Perdebatan Bibit Tambahan

18.7K 1.9K 48
                                    

"Yang Mulia ... Huaaaa!"

Kaisar mengerutkan kening. Ia bingung mengapa Sharma tiba-tiba menangis. Padahal sekarang sudah ia peluk. "Ada apa? Aku sudah ada di sini."

Sharma menengadah. "Apakah hamba harus melahirkan sekarang?"

Kaisar semakin bingung, namun Kaisar terkekeh dengan ucapan Sharma. "Kandunganmu baru tujuh bulan, bagaimana bisa dilahirkan secepat itu?"

Ya, waktu telah berlalu tanpa terasa. Kandungan Sharma telah memasuki usia 7 bulan. Selama tujuh bulan ini, kehidupan istana sangat tentram. Sejak Sharma menjadi Permaisuri, penghuni istana jadi lebih nyaman tinggal di istana. Sharma telah memberikan beberapa kebijakan baru, salah satunya membuat pemukiman baru di dekat istana. Pemukiman itu dikhususkan untuk para prajurit yang sudah memiliki istri ataupun pelayan yang memiliki suami. Dengan adanya pemukiman itu, setiap penjaga yang lepas dari shiftnya bisa pulang menemui keluarganya. Karena kebijakan itu, kini tak ada lagi masyarakat Alrancus yang ragu untuk mengabdi.

Kini Kaisar dan Sharma sedang berpelukan di tepi danau teratai. Tadinya Kaisar sedang bekerja, akan tetapi karena Sharma merengek ingin jalan-jalan keliling Istana, akhirnya Kaisar menunda terlebih dahulu pekerjaannya kemudian membawa Sharma jalan-jalan sebentar. Setelah lelah, mereka beristirahat di pinggir danau teratai.

"Yang Mulia, hamba serius." Sharma masih menangis.

Kaisar masih terkekeh kecil. "Tapi itu sungguh tak masuk akal Sharma. Wanita hamil harus menunggu sembilan bulan baru bisa melahirkan."
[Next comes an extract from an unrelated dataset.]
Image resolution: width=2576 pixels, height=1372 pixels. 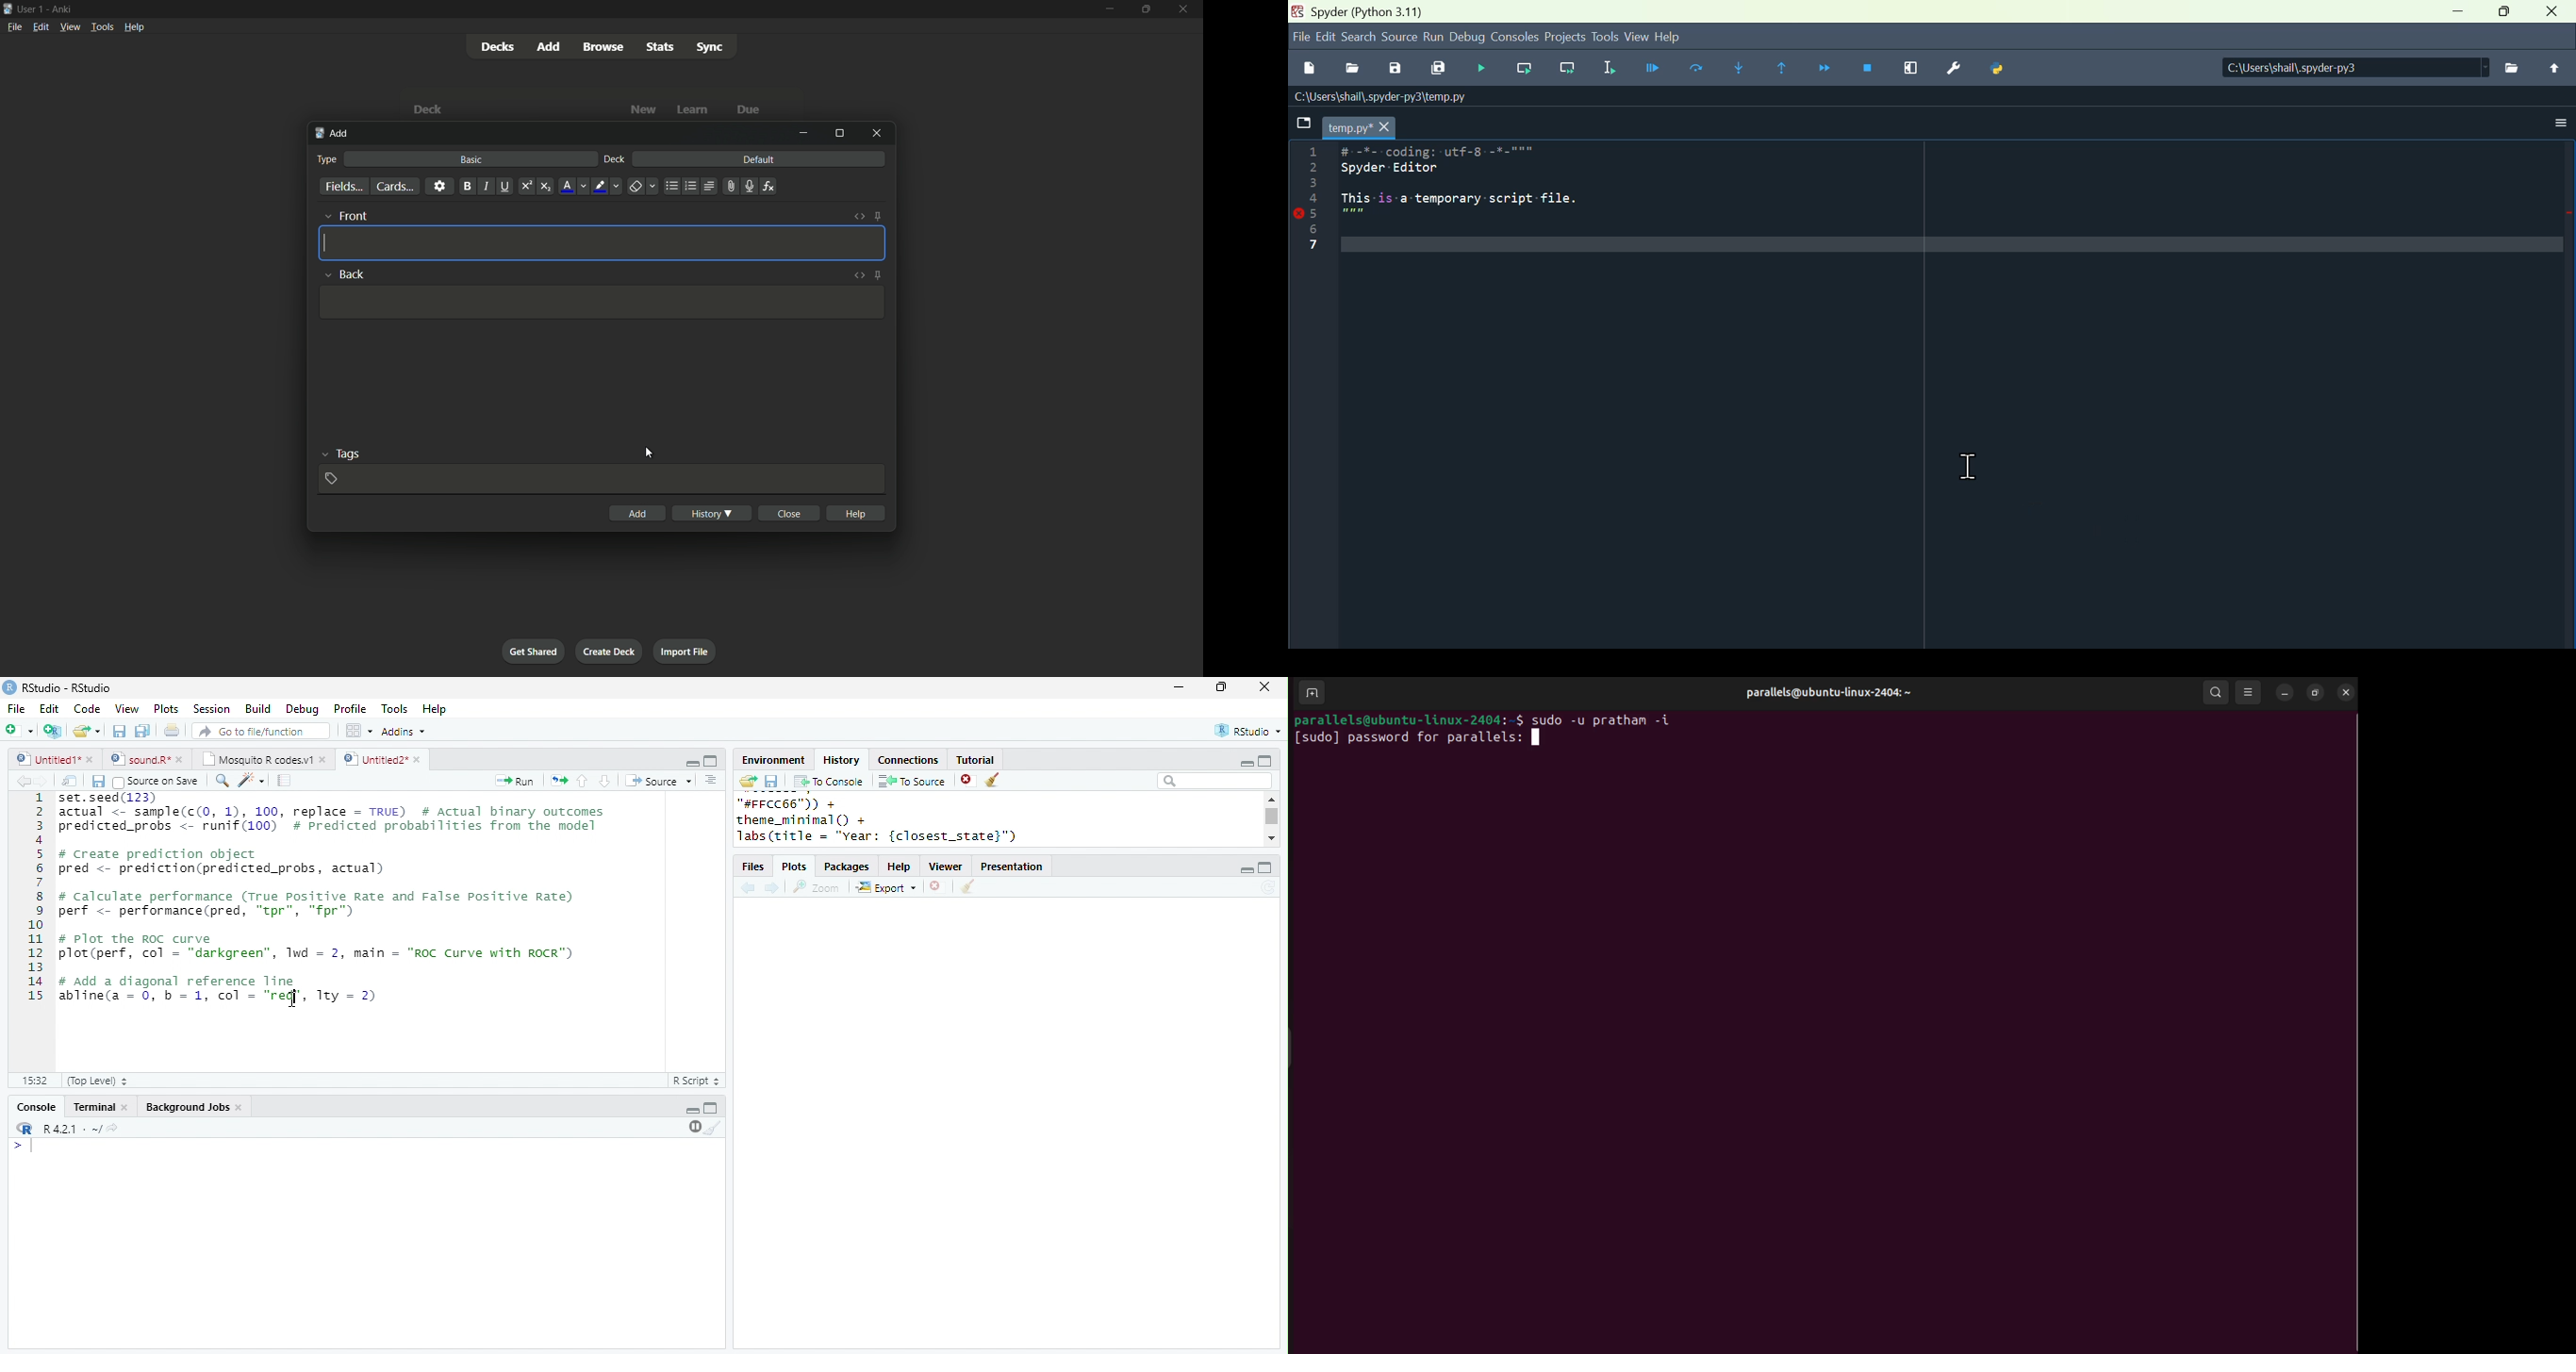 I want to click on set.seed(123) actual <- sample(c(0, 1), 100, replace = TRUE) # Actual binary outcomespredicted probs < runif(100) # Predicted probabilities from the model, so click(x=335, y=817).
Sharma melepas pelukannya kemudian menunjuk perutnya yang kini sudah membuncit. "Tapi perut ini sangat besar, Yang Mulia. Sejak perut ini membesar, saat berpelukan dengan Yang Mulia jadi tak bisa lengket, dia mengganjal." Kemudian Sharma menunduk untuk melihat tubuhnya yang kini mulai menggemuk. "Dan badan hamba mulai mengembang."

Kaisar mengusap pipi tembam Sharma. "Justru kau sangat cantik dengan pipi seperti ini."

Bukannya senang, Sharma malah semakin mengerucutkan bibirnya. "Jadi selama ini, selama hamba kurus, hamba tidak cantik?"

Kaisar menghela nafas. Ternyata begini menghadapi wanita hamil. "Tidak, bukan begitu maksudku. Maksudku baik langsing ataupun gemuk, kau tetap cantik. Cantik dengan cara yang berdeba. Saat kurus, kau begitu mungil dan proporsional, sedangkan sekarang, kau begitu imut dan menggemaskan."

Barulah setelah dijelaskan oleh Kaisar bibir Sharma berhenti cemberut. "Tapi ini? Bagaimana dengan ini? Beberapa bulan lalu, hamba melihat pelayan yang sedang hamil besar, tapi kehamilannya tak sebesar perut hamba. Apakah anak kita obesitas di dalam?"

Kaisar langsung meletakkan jari di bibir Sharma. "Syut, jangan bicara sembarangan."

Sharma menunduk lagi. "Atau jangan-jangan sekarang ditambah lagi dengan anak kedua dan ketiga. Kan selama hamba hamil Kaisar sering menambah bibit."

Kaisar menepuk keningnya. Tak habis pikir dengan cara berpikir Sharma. "Oh Tuhan, bagaimana itu mungkin?"

Sharma menatap Kaisar lagi. "Bisa saja, Yang Mulia. Nanti setelah bayi pertama lahir dan sudah berusia 3 bulan, menyusul anak kedua, kemudian satu bulan berikutnya lahir lagi yang terakhir."

Kaisar menggeleng sambil mengacak rambut depan Sharma. "Itu tidak masuk akal, Sharma."

"Masuk akal, Yang Mulia. Buktinya saja perut hamba sebebar ini. Mungkin anak kedua dan ketiga masih kecil-kecil," Sharma masih keukueh dengan pendapatnya.

Kaisar menarik nafas lagi. "Kalau begitu mengapa hanya ada tiga? Mengapa tidak seratus saja sekalian?" Jujur saja Kaisar sedikit kesal karena sulit membuat Sharma paham.